Халеф стал помогать мне. Мы ничего не нашли, пока мой взгляд не упал на руку убитого. Я заметил простенькое обручальное кольцо и снял его. По внутреннему ободу кольца мелкими буквами, но очень отчетливо было выгравировано по-французски: "Е. П. 15 июля 1830".

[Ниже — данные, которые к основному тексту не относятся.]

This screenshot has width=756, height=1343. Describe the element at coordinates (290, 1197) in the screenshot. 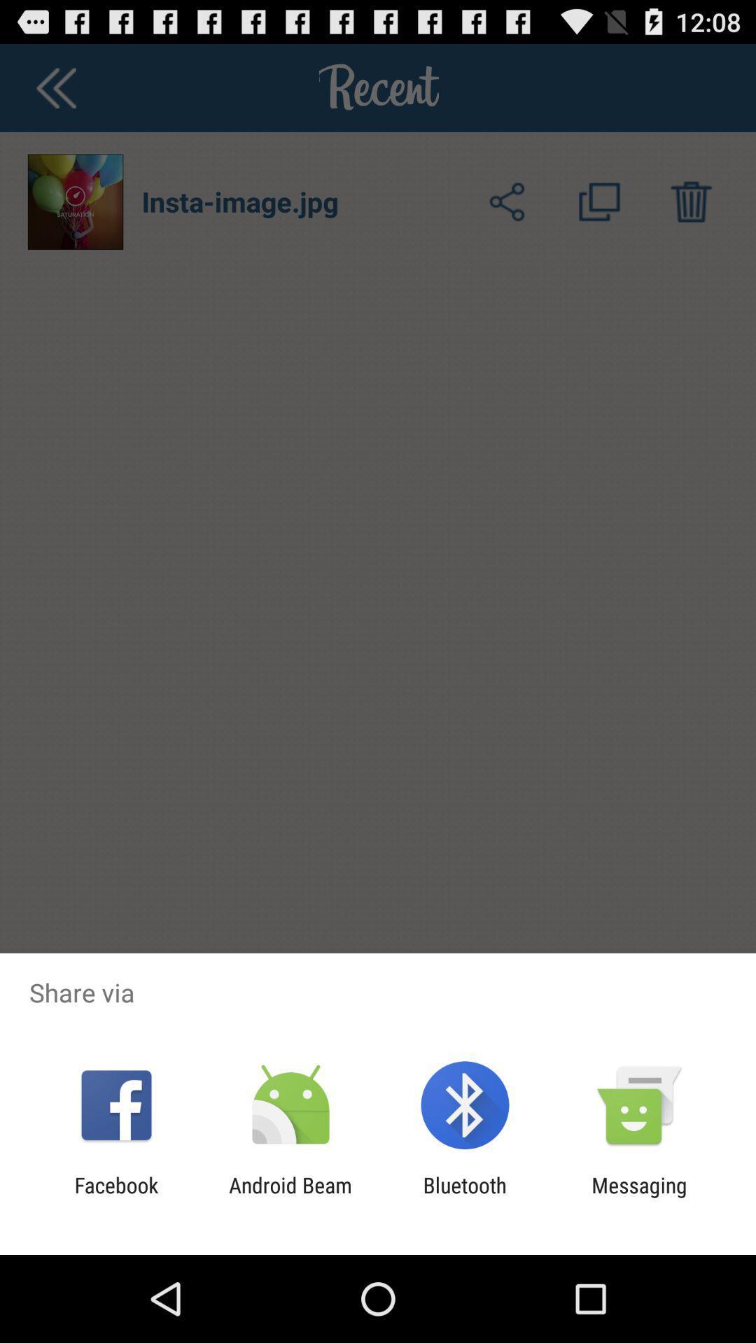

I see `app to the left of the bluetooth app` at that location.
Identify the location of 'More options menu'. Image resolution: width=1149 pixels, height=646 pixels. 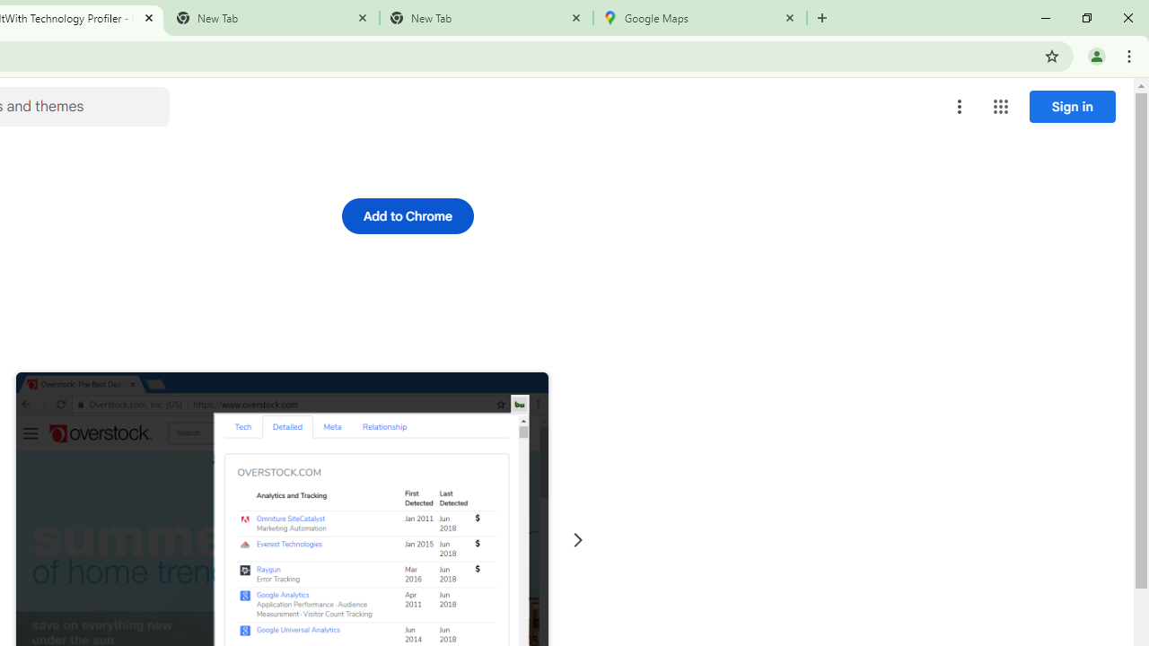
(959, 107).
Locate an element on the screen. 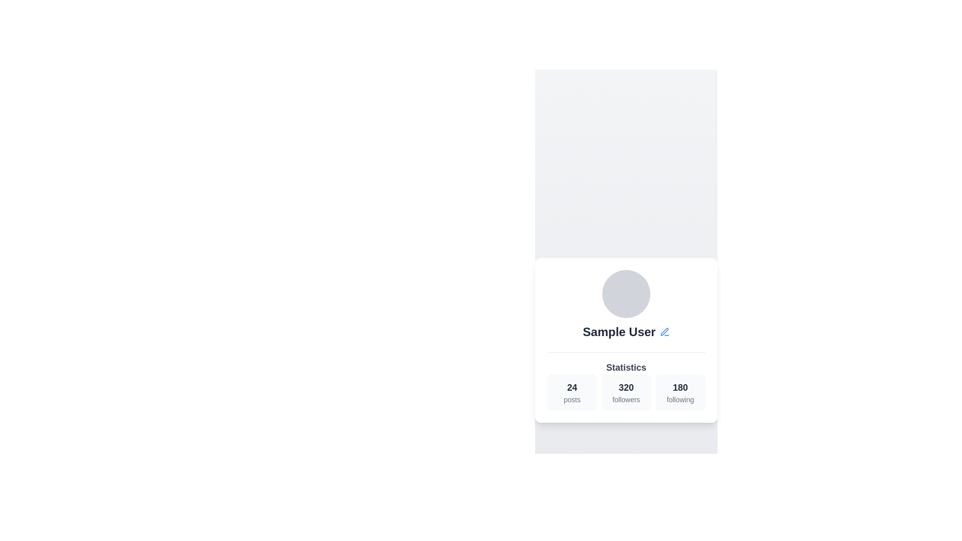 The image size is (962, 541). the text display showing the number '180' in bold, dark gray font, located centrally above the 'following' text within the user profile statistics card is located at coordinates (681, 387).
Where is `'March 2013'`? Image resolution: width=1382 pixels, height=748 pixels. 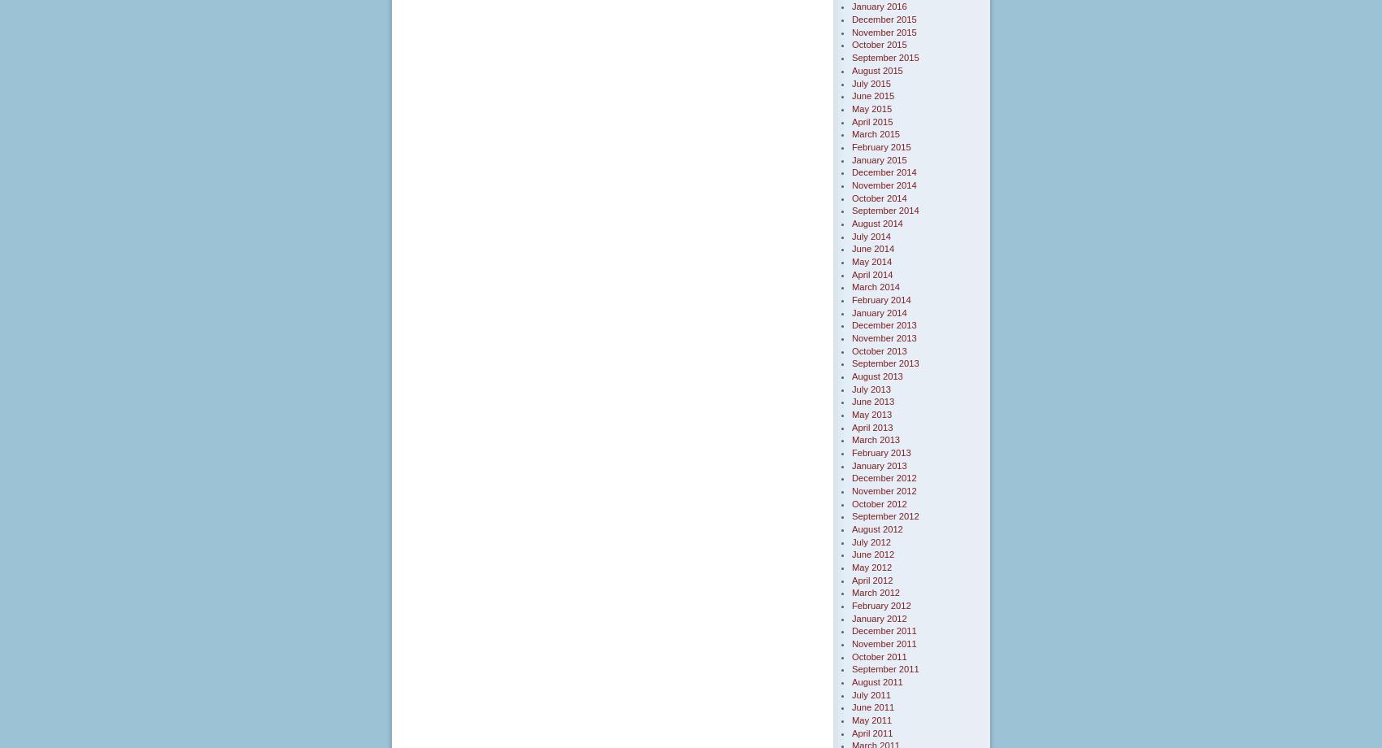
'March 2013' is located at coordinates (876, 439).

- Что ты нашел? - спросил Халеф.

- Этот человек не араб.

- А кто же?

- Француз.

- Франк, христианин? Откуда ты это узнал?

- По кольцу.

- Но почему ты считаешь этого мертвеца французом? Точно так же он мог быть инглис или немей , к которым ты и сам принадлежишь.

- Я вижу французские буквы.

- Но он все-таки мог быть и другой национальности. Не считаешь ли ты, эфенди, что он мог найти или украсть кольцо?

- Верно. Но посмотри на рубашку - она может принадлежать только европейцу.

- Кто его убил?

- Его спутники. Смотри, как в схватке здесь истоптали землю. Разве ты не заметил, что…

Не закончив фразы, я прервался, поднявшись, чтобы внимательнее осмотреть местность, и невдалеке от того места, где лежал мертвец, обнаружил широкий кровавый след, уходивший куда-то в сторону и пропадавший между камнями. Я пошел по этому следу, взяв ружье на изготовку на тот случай, если убийцы находятся поблизости. Далеко я не ушел, потому что внезапно в воздух с громким хлопаньем крыльев поднялся гриф, а на месте, откуда он взлетел, я заметил верблюда. Он тоже был мертв. В его груди зияла глубокая рана. Халеф в удивлении поднял руки.

- Серый хеджин , серый туарегский хеджин, и эти собаки убили его?